Rewrite the data below, replacing every occurrence of "Identify the location of" with "Give the position of" and leaving everything else unchanged.

--- Working data ---

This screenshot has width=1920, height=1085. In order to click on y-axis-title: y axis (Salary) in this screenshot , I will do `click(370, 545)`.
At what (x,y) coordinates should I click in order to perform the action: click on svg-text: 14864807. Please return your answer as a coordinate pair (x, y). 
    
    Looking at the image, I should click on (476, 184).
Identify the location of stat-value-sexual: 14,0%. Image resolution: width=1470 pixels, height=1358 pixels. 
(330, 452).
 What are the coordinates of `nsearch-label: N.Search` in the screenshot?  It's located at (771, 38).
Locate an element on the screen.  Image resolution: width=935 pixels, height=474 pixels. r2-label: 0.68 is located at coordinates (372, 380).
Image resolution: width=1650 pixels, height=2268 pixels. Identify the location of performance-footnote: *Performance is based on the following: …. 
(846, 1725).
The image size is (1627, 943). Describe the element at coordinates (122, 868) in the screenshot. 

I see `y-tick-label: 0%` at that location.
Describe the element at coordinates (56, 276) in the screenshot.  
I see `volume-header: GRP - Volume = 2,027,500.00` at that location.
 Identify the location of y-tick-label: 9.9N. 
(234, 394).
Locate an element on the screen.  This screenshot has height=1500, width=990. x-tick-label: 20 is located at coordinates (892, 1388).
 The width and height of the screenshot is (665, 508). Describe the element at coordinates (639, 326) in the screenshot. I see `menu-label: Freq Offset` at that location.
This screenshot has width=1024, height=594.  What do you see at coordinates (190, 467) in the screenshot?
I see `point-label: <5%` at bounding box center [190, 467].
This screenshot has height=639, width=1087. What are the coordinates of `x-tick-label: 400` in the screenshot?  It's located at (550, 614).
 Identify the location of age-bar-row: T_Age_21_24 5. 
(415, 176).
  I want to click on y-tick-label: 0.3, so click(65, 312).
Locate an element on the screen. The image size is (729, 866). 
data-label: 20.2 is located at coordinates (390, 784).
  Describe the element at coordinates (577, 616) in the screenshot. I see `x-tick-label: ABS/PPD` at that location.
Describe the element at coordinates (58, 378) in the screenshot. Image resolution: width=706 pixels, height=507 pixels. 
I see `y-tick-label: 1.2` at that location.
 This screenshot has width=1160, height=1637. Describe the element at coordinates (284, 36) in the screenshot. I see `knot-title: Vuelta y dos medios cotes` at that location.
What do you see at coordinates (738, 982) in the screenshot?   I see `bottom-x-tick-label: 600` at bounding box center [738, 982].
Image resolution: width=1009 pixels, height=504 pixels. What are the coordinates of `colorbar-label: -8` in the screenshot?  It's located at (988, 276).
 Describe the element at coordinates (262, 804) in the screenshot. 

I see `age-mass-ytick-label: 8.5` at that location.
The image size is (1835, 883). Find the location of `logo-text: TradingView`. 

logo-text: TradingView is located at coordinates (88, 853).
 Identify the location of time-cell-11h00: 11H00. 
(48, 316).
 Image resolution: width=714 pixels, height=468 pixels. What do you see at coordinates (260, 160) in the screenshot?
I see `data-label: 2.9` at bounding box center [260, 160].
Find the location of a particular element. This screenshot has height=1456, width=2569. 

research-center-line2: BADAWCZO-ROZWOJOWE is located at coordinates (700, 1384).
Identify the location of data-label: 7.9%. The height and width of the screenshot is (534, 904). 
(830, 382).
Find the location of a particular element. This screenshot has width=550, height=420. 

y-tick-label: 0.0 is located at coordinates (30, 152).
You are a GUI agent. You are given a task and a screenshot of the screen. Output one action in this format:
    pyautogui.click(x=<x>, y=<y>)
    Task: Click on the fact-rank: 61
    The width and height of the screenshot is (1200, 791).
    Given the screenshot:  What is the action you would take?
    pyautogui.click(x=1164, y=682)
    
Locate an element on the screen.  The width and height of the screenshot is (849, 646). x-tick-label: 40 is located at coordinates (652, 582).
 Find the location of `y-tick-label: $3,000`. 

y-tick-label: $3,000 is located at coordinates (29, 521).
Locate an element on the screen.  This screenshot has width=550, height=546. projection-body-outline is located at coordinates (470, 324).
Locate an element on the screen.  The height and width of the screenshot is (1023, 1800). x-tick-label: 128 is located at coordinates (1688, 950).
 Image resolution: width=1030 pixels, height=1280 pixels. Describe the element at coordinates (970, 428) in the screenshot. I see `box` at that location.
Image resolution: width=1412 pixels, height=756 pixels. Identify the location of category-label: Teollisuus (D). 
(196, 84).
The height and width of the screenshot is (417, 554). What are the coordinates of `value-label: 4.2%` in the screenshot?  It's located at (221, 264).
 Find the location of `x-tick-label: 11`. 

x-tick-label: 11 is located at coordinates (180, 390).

---

**Answer box**:
This screenshot has width=1920, height=1085. In order to click on y-axis-title: y axis (Salary) in this screenshot , I will do `click(370, 545)`.
At what (x,y) coordinates should I click in order to perform the action: click on svg-text: 14864807. Please return your answer as a coordinate pair (x, y). 
    
    Looking at the image, I should click on (476, 184).
Give the position of stat-value-sexual: 14,0%. Image resolution: width=1470 pixels, height=1358 pixels. 
(330, 452).
 What are the coordinates of `nsearch-label: N.Search` in the screenshot?  It's located at (771, 38).
Locate an element on the screen.  Image resolution: width=935 pixels, height=474 pixels. r2-label: 0.68 is located at coordinates (372, 380).
Image resolution: width=1650 pixels, height=2268 pixels. Give the position of performance-footnote: *Performance is based on the following: …. 
(846, 1725).
The image size is (1627, 943). Describe the element at coordinates (122, 868) in the screenshot. 

I see `y-tick-label: 0%` at that location.
Describe the element at coordinates (56, 276) in the screenshot.  
I see `volume-header: GRP - Volume = 2,027,500.00` at that location.
 Give the position of y-tick-label: 9.9N. 
(234, 394).
Locate an element on the screen.  This screenshot has height=1500, width=990. x-tick-label: 20 is located at coordinates (892, 1388).
 The width and height of the screenshot is (665, 508). Describe the element at coordinates (639, 326) in the screenshot. I see `menu-label: Freq Offset` at that location.
This screenshot has width=1024, height=594.  What do you see at coordinates (190, 467) in the screenshot?
I see `point-label: <5%` at bounding box center [190, 467].
This screenshot has height=639, width=1087. What are the coordinates of `x-tick-label: 400` in the screenshot?  It's located at (550, 614).
 Give the position of age-bar-row: T_Age_21_24 5. 
(415, 176).
  I want to click on y-tick-label: 0.3, so click(65, 312).
Locate an element on the screen. The image size is (729, 866). 
data-label: 20.2 is located at coordinates (390, 784).
  Describe the element at coordinates (577, 616) in the screenshot. I see `x-tick-label: ABS/PPD` at that location.
Describe the element at coordinates (58, 378) in the screenshot. Image resolution: width=706 pixels, height=507 pixels. 
I see `y-tick-label: 1.2` at that location.
 This screenshot has width=1160, height=1637. Describe the element at coordinates (284, 36) in the screenshot. I see `knot-title: Vuelta y dos medios cotes` at that location.
What do you see at coordinates (738, 982) in the screenshot?   I see `bottom-x-tick-label: 600` at bounding box center [738, 982].
Image resolution: width=1009 pixels, height=504 pixels. What are the coordinates of `colorbar-label: -8` in the screenshot?  It's located at (988, 276).
 Describe the element at coordinates (262, 804) in the screenshot. 

I see `age-mass-ytick-label: 8.5` at that location.
The image size is (1835, 883). Find the location of `logo-text: TradingView`. 

logo-text: TradingView is located at coordinates (88, 853).
 Give the position of time-cell-11h00: 11H00. 
(48, 316).
 Image resolution: width=714 pixels, height=468 pixels. What do you see at coordinates (260, 160) in the screenshot?
I see `data-label: 2.9` at bounding box center [260, 160].
Find the location of a particular element. This screenshot has height=1456, width=2569. 

research-center-line2: BADAWCZO-ROZWOJOWE is located at coordinates (700, 1384).
Give the position of data-label: 7.9%. The height and width of the screenshot is (534, 904). 
(830, 382).
Find the location of a particular element. This screenshot has width=550, height=420. 

y-tick-label: 0.0 is located at coordinates (30, 152).
You are a GUI agent. You are given a task and a screenshot of the screen. Output one action in this format:
    pyautogui.click(x=<x>, y=<y>)
    Task: Click on the fact-rank: 61
    The width and height of the screenshot is (1200, 791).
    Given the screenshot:  What is the action you would take?
    pyautogui.click(x=1164, y=682)
    
Locate an element on the screen.  The width and height of the screenshot is (849, 646). x-tick-label: 40 is located at coordinates (652, 582).
 Find the location of `y-tick-label: $3,000`. 

y-tick-label: $3,000 is located at coordinates (29, 521).
Locate an element on the screen.  This screenshot has width=550, height=546. projection-body-outline is located at coordinates (470, 324).
Locate an element on the screen.  The height and width of the screenshot is (1023, 1800). x-tick-label: 128 is located at coordinates (1688, 950).
 Image resolution: width=1030 pixels, height=1280 pixels. Describe the element at coordinates (970, 428) in the screenshot. I see `box` at that location.
Image resolution: width=1412 pixels, height=756 pixels. Give the position of category-label: Teollisuus (D). 
(196, 84).
The height and width of the screenshot is (417, 554). What are the coordinates of `value-label: 4.2%` in the screenshot?  It's located at (221, 264).
 Find the location of `x-tick-label: 11`. 

x-tick-label: 11 is located at coordinates (180, 390).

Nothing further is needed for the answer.